Exercise task: Turn the lines of the listing from the one containing "You are a computer-use agent. Viewport: 262px" through the one containing "click(x=323, y=337)", both included, into a numbered list, omitting any blank lines.
[BEGIN]
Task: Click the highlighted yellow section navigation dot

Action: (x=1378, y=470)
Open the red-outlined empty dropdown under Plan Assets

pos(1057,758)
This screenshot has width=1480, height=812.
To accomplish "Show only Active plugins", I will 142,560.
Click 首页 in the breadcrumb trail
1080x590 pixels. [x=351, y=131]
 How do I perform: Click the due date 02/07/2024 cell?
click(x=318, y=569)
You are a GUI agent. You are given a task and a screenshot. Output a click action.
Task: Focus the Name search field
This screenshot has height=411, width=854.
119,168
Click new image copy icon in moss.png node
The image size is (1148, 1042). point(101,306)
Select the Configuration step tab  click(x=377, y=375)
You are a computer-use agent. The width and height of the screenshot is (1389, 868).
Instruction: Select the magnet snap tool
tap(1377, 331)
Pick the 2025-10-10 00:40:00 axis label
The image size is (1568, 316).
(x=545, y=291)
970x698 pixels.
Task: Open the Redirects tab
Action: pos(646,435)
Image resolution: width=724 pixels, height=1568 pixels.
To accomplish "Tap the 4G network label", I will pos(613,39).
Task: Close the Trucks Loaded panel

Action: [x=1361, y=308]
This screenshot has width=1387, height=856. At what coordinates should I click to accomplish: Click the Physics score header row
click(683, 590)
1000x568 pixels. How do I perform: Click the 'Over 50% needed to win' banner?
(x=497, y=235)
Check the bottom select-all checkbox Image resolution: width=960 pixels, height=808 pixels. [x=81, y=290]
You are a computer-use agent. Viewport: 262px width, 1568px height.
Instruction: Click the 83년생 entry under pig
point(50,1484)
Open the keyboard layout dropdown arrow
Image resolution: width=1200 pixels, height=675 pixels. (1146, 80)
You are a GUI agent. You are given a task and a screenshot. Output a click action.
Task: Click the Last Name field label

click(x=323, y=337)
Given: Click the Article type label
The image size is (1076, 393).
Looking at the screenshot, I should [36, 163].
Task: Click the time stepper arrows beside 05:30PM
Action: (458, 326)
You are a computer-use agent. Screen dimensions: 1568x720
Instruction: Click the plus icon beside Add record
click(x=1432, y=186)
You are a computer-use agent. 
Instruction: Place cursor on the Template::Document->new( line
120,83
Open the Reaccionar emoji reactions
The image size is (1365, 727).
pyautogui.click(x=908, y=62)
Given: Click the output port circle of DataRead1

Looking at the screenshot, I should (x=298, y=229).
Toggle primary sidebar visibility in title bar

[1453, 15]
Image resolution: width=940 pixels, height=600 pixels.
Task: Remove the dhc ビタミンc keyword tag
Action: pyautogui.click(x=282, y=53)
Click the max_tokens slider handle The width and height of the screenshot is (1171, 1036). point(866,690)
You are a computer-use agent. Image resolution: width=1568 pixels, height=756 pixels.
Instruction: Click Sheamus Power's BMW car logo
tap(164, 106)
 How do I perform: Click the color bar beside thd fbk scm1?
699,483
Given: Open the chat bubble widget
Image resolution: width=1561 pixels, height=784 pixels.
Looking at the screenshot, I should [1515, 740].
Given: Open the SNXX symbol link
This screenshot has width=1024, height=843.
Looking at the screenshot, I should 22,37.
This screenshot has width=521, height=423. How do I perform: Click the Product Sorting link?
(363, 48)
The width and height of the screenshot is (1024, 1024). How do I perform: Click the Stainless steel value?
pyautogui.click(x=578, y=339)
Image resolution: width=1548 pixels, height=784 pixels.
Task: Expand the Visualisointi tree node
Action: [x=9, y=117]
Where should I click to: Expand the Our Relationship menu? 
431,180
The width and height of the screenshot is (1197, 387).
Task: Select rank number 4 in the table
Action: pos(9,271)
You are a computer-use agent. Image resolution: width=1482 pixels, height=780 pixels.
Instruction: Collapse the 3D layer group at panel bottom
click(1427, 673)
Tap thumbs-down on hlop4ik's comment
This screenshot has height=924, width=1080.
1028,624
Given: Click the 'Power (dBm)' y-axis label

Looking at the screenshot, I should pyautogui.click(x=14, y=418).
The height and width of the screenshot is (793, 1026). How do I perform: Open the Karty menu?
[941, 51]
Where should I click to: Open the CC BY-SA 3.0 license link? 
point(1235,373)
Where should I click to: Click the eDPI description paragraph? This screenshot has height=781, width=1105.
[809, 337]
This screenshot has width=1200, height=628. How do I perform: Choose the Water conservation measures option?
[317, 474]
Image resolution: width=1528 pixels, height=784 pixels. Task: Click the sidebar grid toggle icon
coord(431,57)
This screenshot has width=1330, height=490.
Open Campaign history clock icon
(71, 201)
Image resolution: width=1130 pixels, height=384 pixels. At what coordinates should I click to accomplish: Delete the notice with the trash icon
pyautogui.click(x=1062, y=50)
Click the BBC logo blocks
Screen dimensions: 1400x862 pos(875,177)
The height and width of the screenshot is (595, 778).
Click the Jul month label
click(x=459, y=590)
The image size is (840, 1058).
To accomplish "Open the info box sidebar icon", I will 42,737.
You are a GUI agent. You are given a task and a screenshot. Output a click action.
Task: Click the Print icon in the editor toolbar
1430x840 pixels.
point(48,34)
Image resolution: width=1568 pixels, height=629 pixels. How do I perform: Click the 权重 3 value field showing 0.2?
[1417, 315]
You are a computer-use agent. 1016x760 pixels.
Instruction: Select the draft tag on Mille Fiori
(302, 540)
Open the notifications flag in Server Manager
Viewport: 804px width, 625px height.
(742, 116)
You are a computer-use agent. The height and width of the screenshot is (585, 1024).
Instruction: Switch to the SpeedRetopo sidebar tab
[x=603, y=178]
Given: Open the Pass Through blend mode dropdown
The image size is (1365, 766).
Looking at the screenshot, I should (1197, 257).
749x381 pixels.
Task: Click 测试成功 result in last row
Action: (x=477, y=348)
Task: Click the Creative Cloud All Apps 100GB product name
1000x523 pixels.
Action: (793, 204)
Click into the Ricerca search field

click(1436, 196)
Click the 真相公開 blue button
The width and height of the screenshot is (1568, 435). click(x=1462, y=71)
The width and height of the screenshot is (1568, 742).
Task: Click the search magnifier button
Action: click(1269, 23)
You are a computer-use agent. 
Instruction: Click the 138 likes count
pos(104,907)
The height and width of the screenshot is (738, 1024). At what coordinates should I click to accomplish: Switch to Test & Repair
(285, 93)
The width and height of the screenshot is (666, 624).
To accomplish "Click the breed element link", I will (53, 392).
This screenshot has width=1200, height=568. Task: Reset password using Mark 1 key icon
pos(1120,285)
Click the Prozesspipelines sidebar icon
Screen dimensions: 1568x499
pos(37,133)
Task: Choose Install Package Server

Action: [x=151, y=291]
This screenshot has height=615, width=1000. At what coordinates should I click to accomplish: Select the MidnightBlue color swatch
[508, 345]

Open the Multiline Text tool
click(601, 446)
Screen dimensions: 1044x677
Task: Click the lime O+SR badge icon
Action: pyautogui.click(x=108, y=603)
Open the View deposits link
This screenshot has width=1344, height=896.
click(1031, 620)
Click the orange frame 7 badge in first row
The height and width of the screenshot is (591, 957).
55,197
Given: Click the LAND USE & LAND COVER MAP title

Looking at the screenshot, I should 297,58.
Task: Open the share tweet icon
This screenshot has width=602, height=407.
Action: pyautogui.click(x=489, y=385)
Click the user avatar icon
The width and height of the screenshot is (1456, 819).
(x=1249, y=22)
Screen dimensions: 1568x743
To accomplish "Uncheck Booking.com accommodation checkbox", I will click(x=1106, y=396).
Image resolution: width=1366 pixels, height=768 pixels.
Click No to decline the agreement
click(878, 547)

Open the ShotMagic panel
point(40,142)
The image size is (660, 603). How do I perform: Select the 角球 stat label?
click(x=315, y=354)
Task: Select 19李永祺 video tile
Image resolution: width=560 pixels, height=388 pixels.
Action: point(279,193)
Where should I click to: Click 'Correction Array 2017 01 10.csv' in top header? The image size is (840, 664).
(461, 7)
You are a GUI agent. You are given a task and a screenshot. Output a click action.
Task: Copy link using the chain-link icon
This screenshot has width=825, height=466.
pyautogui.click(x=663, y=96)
[END]
Final result:
1. You are a computer-use agent. Viewport: 262px width, 1568px height.
2. Instruction: Click the 83년생 entry under pig
3. point(50,1484)
4. Open the keyboard layout dropdown arrow
5. Image resolution: width=1200 pixels, height=675 pixels. (1146, 80)
6. You are a GUI agent. You are given a task and a screenshot. Output a click action.
7. Task: Click the Last Name field label
8. click(x=323, y=337)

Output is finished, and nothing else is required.